ジョルダーノ・ブルーノ、ローマで火刑 ── 異端審問の末に処刑

【ローマ 2月17日】

教会の教えに背く思想を唱えたとして異端審問に付されていた元ドミニコ会修道士の哲学者ジョルダーノ・ブルーノが本日未明、ローマ市内カンポ・デ・フィオーリ広場に引き出され、火刑に処せられた。関係筋によれば、長期の収監と審理ののち撤回を求められたが、自説を曲げず、世俗当局に引き渡されたという。

ブルーノは数年前にヴェネツィアで身柄を拘束されたのち、ローマへ移送され、ここ数年にわたり獄中で審理を受けていた。
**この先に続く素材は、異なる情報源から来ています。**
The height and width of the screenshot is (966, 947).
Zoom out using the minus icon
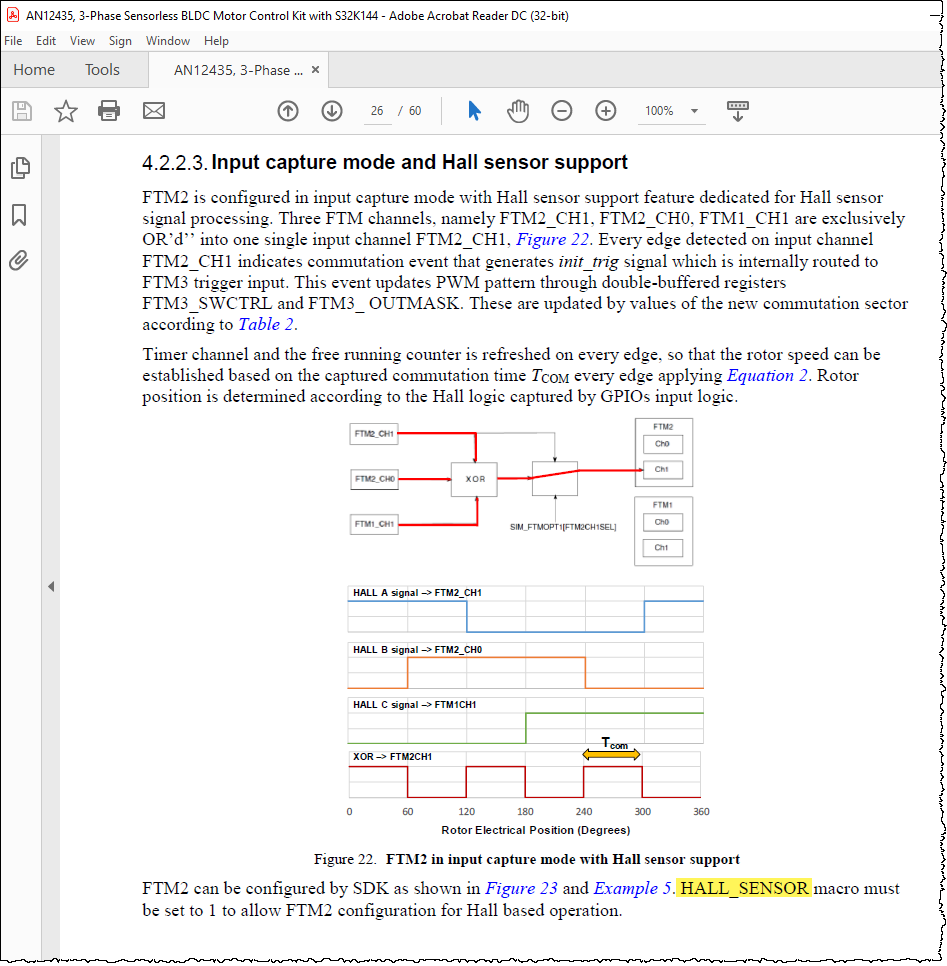click(x=562, y=111)
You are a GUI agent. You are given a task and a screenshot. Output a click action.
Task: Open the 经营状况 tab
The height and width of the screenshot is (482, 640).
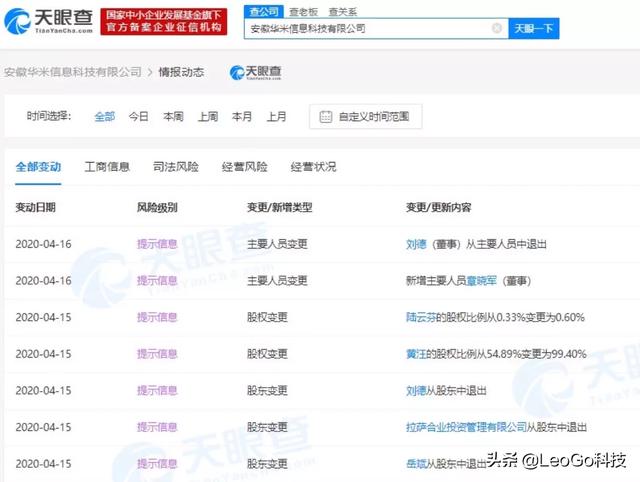[313, 166]
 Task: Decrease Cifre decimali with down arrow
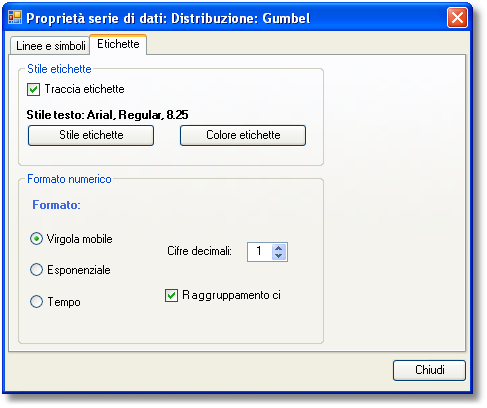(x=279, y=256)
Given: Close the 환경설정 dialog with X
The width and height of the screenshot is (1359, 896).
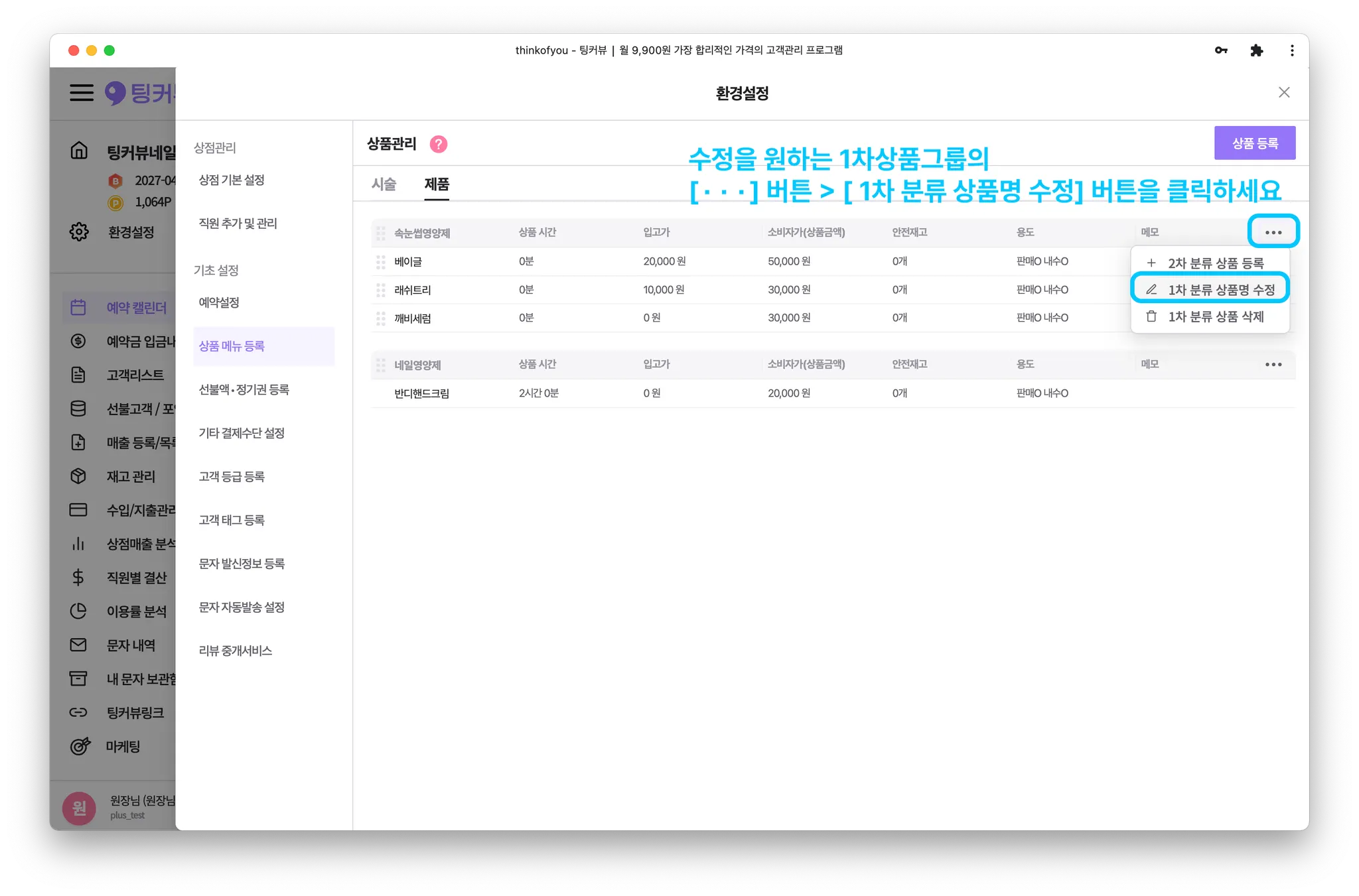Looking at the screenshot, I should pyautogui.click(x=1284, y=92).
審問では、三位一体や秘跡など信仰の根幹に関わる点が争点となり、関係者は「誤りを認めるよう幾度も促した」とする。しかし本人は最後まで譲歩せず、悔悟を拒んだ者への厳罰として処刑が決まったと伝えられる。

現場の広場には、商いの準備を急ぐ市民の姿に交じって見物人が集まり、冷えた空気のなか、薪が積まれた柱が据えられた。護送されたブルーノは疲労の色を見せつつも歩みを止めず、祈りを促す声が飛ぶ場面もあったが、周囲は重い沈黙に包まれた。処刑は短時間で終わり、遺灰は川へ投じられたともいう。

ブルーノは各地を遍歴し、宇宙と星辰について大胆な見解を語ってきたことで知られる。一方で、裁きの焦点は天体の議論にとどまらず、宗教上の教義解釈が問題視されたとの見方もある。学問の自由を求める声が高まる一方、信仰秩序を守るべきだとの反発も根強い。思想と言葉の境界をめぐり、教会と学匠の間の緊張はしばらく続きそうだ。